[Scroll halfway down to watch an animation about the direct and indirect pleasure route]
How did we get so desensitized?
Most of us are desensitised or even numb to a certain degree. We are heavily conditioned to use our sight above all our other senses. So it comes as no surprise that many of us seek pleasure via indirect visual stimulation, rather than direct physical stimulation. Our culture that’s addicted to staring at screens and watching fast-food online porn doesn’t help with this over-reliance on visual stimulation to get pleasure. So to recondition ourselves, we have to learn to use our sense of touch more than we use our sense of sight during sex.
The direct and indirect pleasure route
There are two ways to feel pleasure when touching someone: directly and indirectly. You feel direct pleasure through direct stimulation. When you feel sensations on your skin, this stimulates your sense of touch. Sensory neurons transmit signals back into the brain, thus activating your pleasure centers. You feel indirect pleasure through the perception of pleasure. When you perceive pleasure in the person you’re touching, mirror neurons in your brain copy this pleasure, thus allowing you to feel what the other is feeling.
Let's look at an animation to make the difference between direct and indirect stimulation more clear.
Seeking pleasure through the other
People often seek indirect pleasure because they do not have adequate access to direct pleasure. They can’t feel their own bodies fully, so they seek pleasure through another. This is probably why many of us are so preoccupied with what we think our partners would like us to do. Many of the couples I work with spend a lot of time trying to guess what their partners want without asking them, hoping they’ll get it right, and once they have a little success with something, they will repeat that same thing over and over again. This often results in one partner feeling like they have to please, perform for and reassure the other, causing the sexual play to feel forced.

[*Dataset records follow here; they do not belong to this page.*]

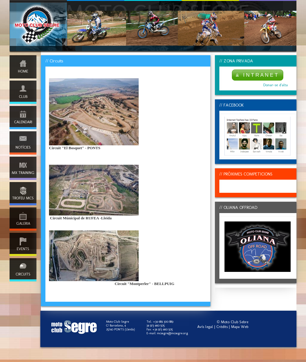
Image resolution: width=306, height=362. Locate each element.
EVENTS (23, 249)
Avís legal (205, 326)
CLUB (23, 96)
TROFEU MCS (23, 198)
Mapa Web (239, 326)
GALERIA (23, 223)
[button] (257, 75)
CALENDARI (23, 122)
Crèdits (222, 326)
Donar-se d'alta (275, 85)
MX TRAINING (23, 172)
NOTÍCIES (23, 147)
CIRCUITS (23, 274)
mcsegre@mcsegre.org (172, 333)
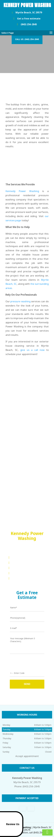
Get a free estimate (26, 19)
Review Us (10, 824)
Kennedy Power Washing (22, 191)
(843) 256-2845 (26, 24)
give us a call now (32, 350)
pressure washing (20, 301)
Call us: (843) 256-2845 (27, 39)
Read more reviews (27, 505)
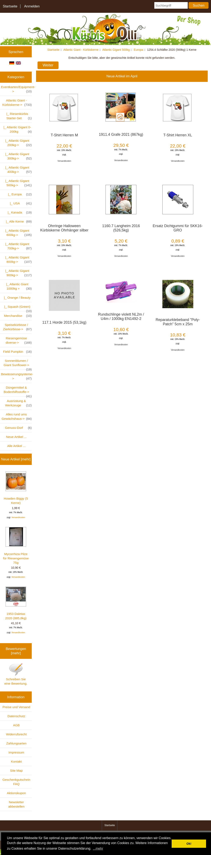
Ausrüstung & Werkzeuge (18, 403)
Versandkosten (18, 517)
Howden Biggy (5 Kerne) (16, 488)
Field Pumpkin (17, 351)
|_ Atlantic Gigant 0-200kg (17, 129)
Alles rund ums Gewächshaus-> (17, 417)
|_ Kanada (18, 212)
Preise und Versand (16, 707)
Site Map (16, 770)
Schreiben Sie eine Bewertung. (15, 674)
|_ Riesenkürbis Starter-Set (18, 116)
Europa (138, 49)
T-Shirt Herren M (64, 135)
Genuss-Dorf (18, 428)
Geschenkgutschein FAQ (16, 782)
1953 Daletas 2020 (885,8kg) (16, 603)
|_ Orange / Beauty (16, 297)
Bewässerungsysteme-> (16, 376)
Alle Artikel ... (16, 446)
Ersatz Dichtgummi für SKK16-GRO (178, 228)
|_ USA (19, 203)
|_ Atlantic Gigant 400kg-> (18, 170)
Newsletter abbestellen (16, 804)
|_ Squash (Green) (17, 308)
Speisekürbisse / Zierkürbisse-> (17, 327)
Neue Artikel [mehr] (16, 459)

When both partners are attuned to themselves and each other, they can access pleasure via both the direct and indirect routes simultaneously. This is key for experiencing true sexual ecstasy. But before we start focusing on the pleasure of others, it’s crucial that we first learn to feel our own direct pleasure, which is the primary way. You can recondition your senses by rewiring your brain. The ability of the brain to reorganise itself by forming new neural connections throughout life allows us to create new habits and change existing ones. Practicing this exercise will stimulate new neural connections.
Try out this exercise
Next time when you are about to have sex with your partner, try this exercise in which you will touch your partners body solely for your own pleasure. You are not doing this to elicit any kind of response from or to please your partner.

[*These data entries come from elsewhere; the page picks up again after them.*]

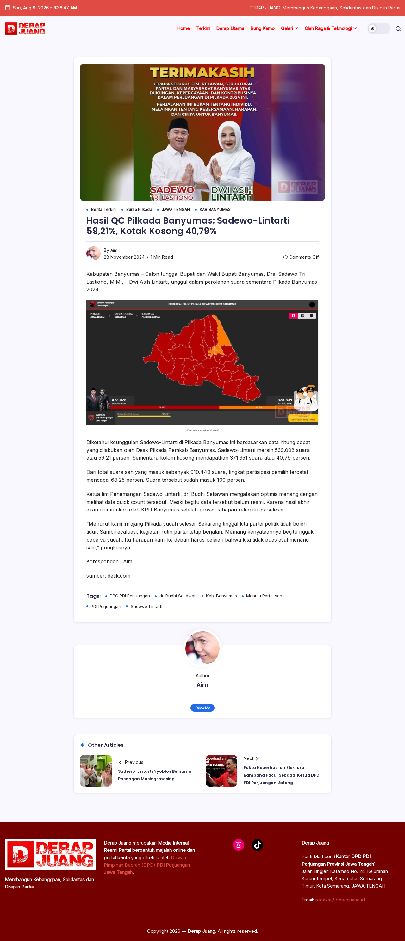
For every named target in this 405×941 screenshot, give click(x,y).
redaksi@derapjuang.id (340, 900)
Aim (114, 251)
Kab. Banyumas (225, 596)
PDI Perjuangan (107, 607)
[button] (377, 28)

Decide beforehand that you will take turns touching each other for 5 or 10 minutes for your own selfish pleasure. Of course, this should be consensual so you may want to discuss boundaries before you start. Touching your partner solely for your own pleasure has nothing to do with being selfish in a negative way. This is about learning to be selfish in the sense that you’ll learn to enjoy the feeling in your hands for your own self.